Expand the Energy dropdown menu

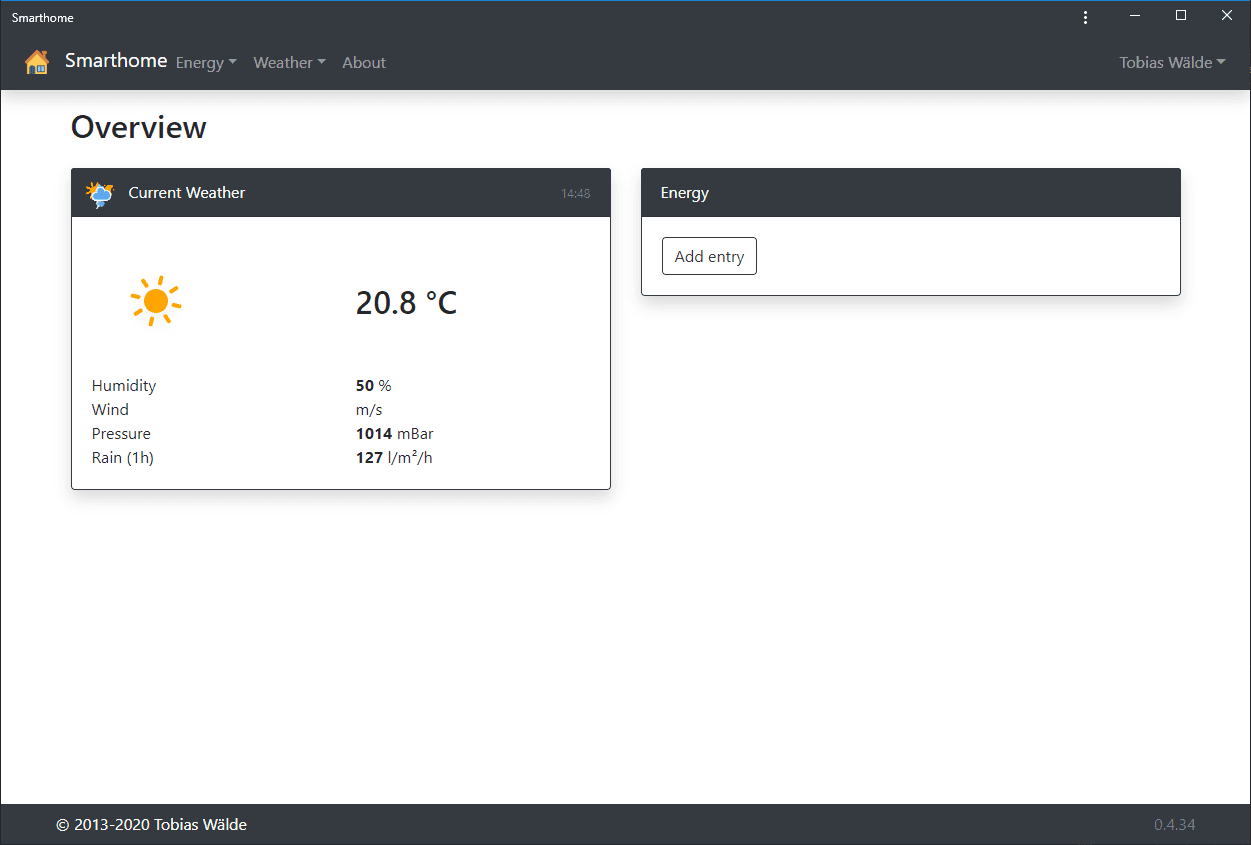[x=206, y=62]
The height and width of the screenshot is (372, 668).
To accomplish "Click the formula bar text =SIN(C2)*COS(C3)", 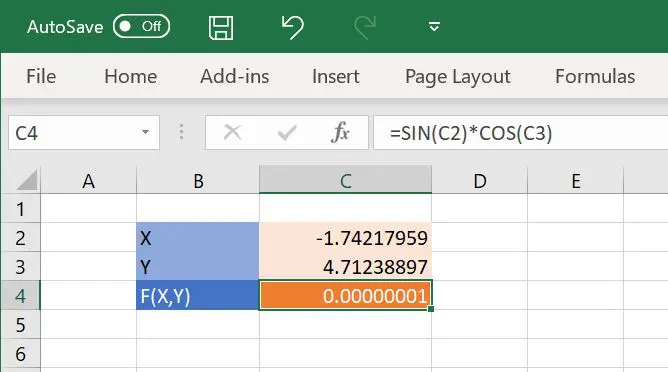I will pos(471,133).
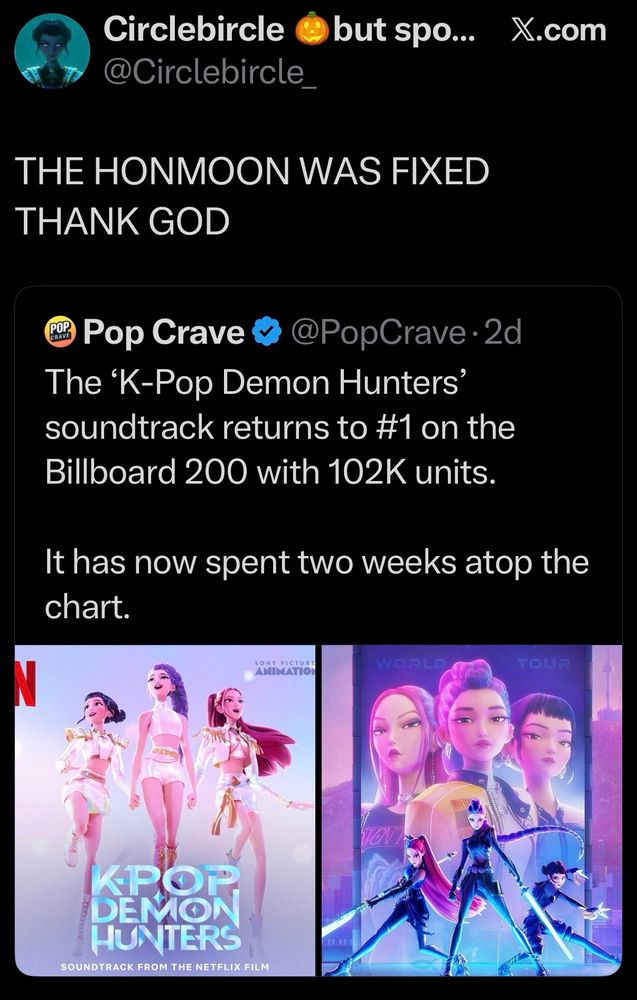View the World Tour poster image
The image size is (637, 1000).
click(472, 810)
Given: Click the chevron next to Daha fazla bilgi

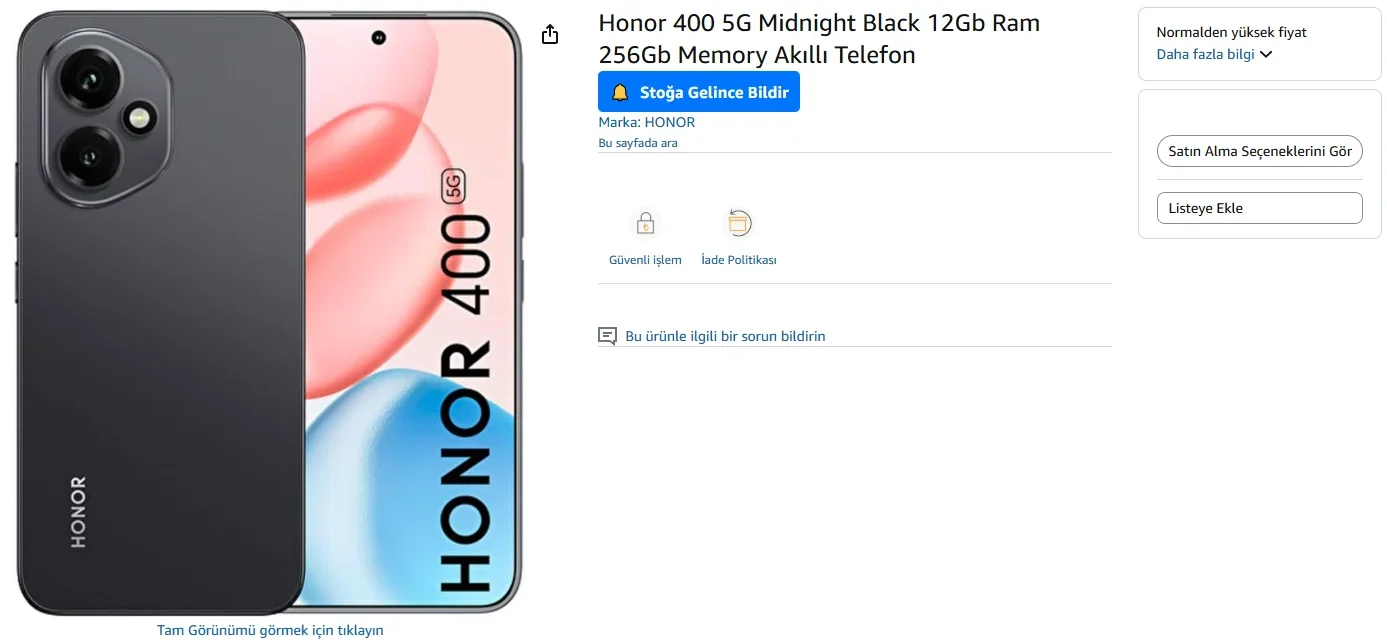Looking at the screenshot, I should point(1266,54).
===============
Can you repeat the material word for word, from the line containing "Given: Click the" through the end of the material, both ends included, while leaving the pictures out of your answer?

### RESPONSE TO THIS TASK
Given: Click the chevron next to Daha fazla bilgi

Looking at the screenshot, I should point(1266,54).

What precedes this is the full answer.